Eine hoch spannende Dynamik hat es bereits unmittelbar nach dem Rauswurf von Ex-Trainer Gerardo Seoane (46) am 16. September gegeben. Eine bekannte Persönlichkeit würde für den Job als Gladbach-Trainer sofort zur Verfügung stehen: Real Madrids Sturm-Legende Raúl (48)!
Wie SPORT BILD erfuhr, wurde der prominente Name des Spaniers durch dessen Berater Ginés Carvajal in Mönchengladbach hinterlegt.
Der Agent ist auf dem deutschen Markt sehr umtriebig, Raúl selbst würde gerne in der Bundesliga arbeiten. Im Sommer war er nach sechs Jahren als Trainer von Real Madrid Castilla, der zweiten Mannschaft der Königlichen in Spaniens 3. Liga, zurückgetreten. Lange hatte er darauf spekuliert, in Madrid die erste Mannschaft zu übernehmen. Nach der Einstellung von Xabi Alonso (43/Vertrag bis 2028) will Raúl nun woanders Cheftrainer werden.
Seine Vorzüge, von denen auch Borussia profitieren könnte: Raúl spricht seit seinem Karriere-Ausklang beim FC Schalke (2010 bis 2012) fließend Deutsch.
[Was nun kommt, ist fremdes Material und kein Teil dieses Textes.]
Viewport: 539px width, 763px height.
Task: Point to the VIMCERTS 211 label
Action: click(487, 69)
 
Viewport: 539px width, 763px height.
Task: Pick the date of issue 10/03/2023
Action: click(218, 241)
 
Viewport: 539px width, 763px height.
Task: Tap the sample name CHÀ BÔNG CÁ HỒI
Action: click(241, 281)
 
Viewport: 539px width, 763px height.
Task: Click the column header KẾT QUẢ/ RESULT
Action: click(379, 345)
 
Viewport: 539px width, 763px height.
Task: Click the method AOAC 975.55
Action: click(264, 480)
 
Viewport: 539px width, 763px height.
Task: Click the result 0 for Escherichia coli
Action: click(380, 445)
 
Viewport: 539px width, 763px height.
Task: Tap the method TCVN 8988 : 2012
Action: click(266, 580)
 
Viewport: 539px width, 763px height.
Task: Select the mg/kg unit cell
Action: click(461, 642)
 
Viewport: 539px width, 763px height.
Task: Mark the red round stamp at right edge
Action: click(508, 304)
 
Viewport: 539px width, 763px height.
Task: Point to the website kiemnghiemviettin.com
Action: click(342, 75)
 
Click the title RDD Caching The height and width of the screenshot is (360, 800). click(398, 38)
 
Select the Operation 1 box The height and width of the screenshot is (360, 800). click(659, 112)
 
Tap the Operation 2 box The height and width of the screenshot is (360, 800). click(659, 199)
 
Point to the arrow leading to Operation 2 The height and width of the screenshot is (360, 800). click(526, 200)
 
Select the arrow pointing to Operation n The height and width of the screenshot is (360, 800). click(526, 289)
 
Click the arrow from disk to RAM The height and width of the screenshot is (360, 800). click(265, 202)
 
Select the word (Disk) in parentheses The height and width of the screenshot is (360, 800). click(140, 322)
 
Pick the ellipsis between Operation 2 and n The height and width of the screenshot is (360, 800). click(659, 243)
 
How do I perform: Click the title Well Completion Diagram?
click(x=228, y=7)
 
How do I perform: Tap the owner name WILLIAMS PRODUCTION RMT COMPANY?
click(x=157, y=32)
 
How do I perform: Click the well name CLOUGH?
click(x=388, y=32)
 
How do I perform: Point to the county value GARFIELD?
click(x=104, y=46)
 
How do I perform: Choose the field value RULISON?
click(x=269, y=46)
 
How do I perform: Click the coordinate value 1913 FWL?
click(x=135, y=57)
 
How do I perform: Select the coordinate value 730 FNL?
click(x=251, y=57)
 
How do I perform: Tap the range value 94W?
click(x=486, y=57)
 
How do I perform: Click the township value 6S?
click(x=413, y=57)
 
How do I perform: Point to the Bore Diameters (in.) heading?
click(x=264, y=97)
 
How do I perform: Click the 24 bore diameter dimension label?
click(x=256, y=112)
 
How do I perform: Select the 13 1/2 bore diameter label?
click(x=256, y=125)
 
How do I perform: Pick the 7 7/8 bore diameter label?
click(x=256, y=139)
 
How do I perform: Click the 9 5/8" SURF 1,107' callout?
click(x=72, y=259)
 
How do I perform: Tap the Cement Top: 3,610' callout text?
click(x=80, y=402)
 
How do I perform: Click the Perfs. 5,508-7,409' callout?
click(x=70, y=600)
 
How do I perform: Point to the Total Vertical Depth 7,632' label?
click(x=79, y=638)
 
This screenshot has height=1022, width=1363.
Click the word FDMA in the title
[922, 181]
Der Spanier gilt als Trainer-Arbeiter, stellt keine gehobenen Ansprüche und verlangt bei Weitem kein exorbitantes Gehalt. Als Nachfolger des eher sachlichen Seoane würde er bei Borussia sofort Aufbruchstimmung erzeugen. Und er könnte mit seiner Ausstrahlung dabei helfen, potenzielle Neuzugänge an den Niederrhein zu locken – frei nach dem Vorbild von Alonso, der in Leverkusen persönlich bei seinen Wunschspielern angerufen hatte.
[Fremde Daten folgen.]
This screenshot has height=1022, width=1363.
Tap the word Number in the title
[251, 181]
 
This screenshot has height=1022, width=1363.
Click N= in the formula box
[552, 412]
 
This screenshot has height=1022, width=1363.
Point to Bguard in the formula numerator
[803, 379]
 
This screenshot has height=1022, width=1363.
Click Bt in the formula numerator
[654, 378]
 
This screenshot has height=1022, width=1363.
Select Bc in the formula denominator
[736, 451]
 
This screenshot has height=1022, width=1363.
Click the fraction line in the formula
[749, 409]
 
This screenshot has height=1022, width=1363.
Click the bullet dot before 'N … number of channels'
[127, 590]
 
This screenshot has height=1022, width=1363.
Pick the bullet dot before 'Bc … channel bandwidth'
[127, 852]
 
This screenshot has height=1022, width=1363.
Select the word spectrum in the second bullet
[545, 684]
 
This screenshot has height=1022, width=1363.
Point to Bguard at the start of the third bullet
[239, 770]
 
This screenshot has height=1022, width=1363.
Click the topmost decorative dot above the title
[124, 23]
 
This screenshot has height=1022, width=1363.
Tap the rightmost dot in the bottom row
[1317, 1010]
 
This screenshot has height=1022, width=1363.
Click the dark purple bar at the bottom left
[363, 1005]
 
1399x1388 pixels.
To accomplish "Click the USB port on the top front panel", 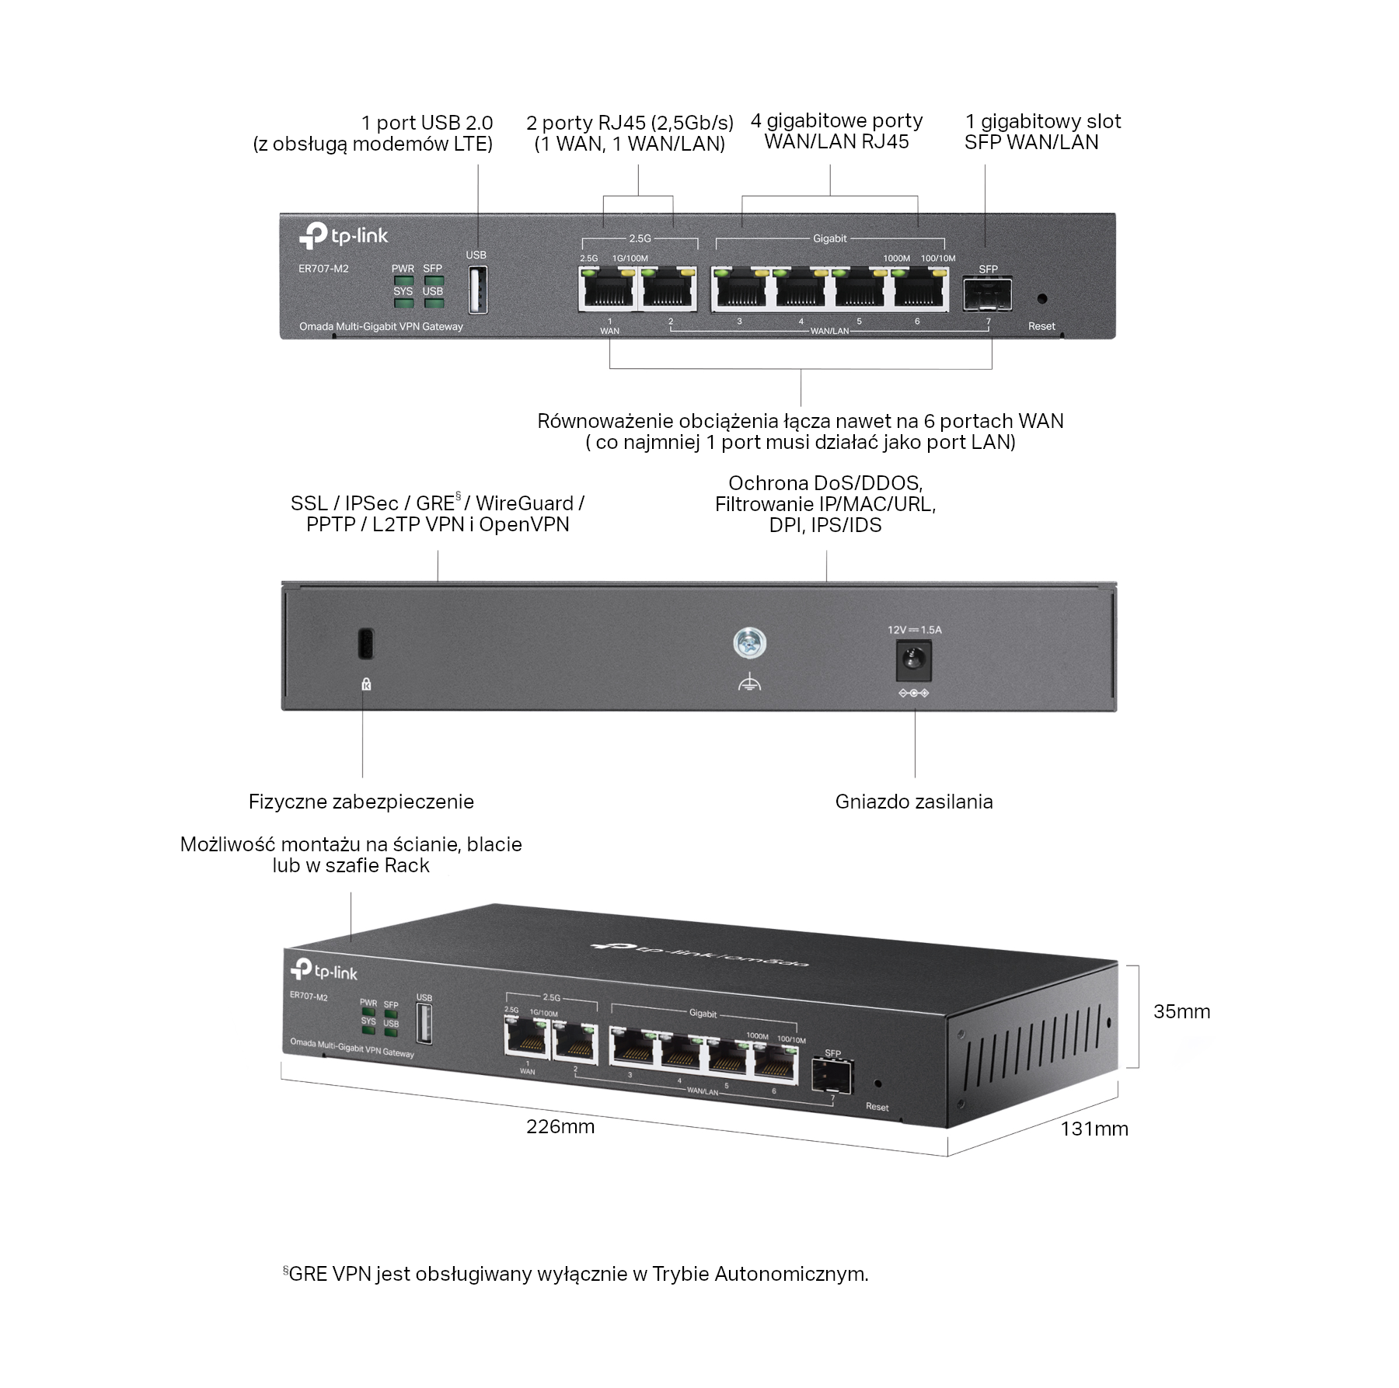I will [478, 290].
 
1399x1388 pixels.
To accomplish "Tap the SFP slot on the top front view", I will [987, 294].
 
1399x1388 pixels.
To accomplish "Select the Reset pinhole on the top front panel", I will [1042, 298].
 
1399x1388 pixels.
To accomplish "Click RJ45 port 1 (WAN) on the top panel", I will [607, 291].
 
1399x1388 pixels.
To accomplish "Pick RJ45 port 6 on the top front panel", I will [920, 291].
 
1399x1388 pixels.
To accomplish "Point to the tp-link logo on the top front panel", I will [344, 235].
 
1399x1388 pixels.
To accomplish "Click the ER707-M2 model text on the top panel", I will [323, 269].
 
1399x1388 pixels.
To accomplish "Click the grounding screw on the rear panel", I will [749, 644].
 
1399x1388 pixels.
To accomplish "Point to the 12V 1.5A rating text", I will [914, 630].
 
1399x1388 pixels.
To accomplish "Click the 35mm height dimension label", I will [1181, 1011].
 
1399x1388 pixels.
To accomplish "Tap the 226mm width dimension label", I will [560, 1126].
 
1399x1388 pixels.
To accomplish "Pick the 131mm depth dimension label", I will [1094, 1129].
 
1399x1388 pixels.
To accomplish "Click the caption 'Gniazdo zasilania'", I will [914, 802].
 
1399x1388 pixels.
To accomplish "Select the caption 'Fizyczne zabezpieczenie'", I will [361, 802].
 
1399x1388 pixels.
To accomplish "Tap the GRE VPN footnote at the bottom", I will [575, 1274].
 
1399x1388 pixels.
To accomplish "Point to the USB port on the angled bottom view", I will [424, 1024].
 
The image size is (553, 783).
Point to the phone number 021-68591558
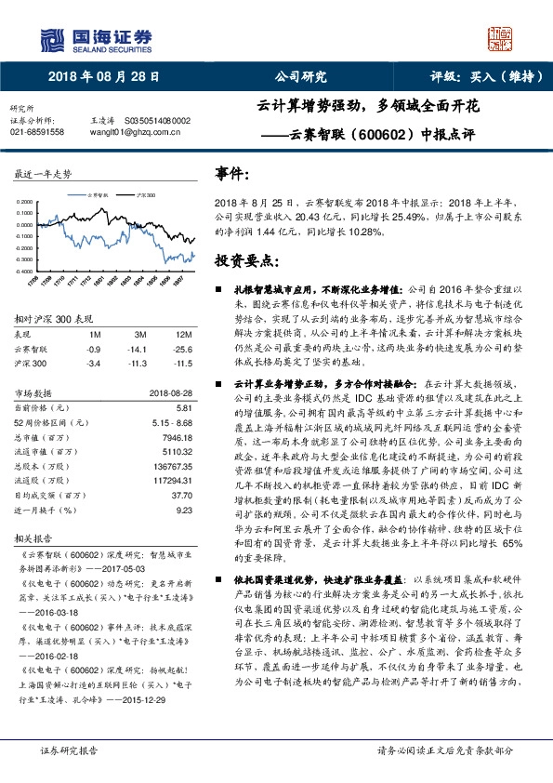pyautogui.click(x=37, y=133)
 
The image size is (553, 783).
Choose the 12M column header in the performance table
pyautogui.click(x=183, y=333)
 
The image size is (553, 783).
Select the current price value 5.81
pyautogui.click(x=183, y=407)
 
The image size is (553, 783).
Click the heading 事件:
pyautogui.click(x=230, y=173)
Traut sich Gladbach den mutigen Schritt? Fakt ist: Gladbach ist mit seiner Strahlkraft auch für große Namen eine attraktive Adresse. Virkus hatte sich 2022 auch mit dem jetzigen Bayern-Coach Vincent Kompany (39) beschäftigt, Vorgänger Max Eberl (52) zuvor mit Alonso.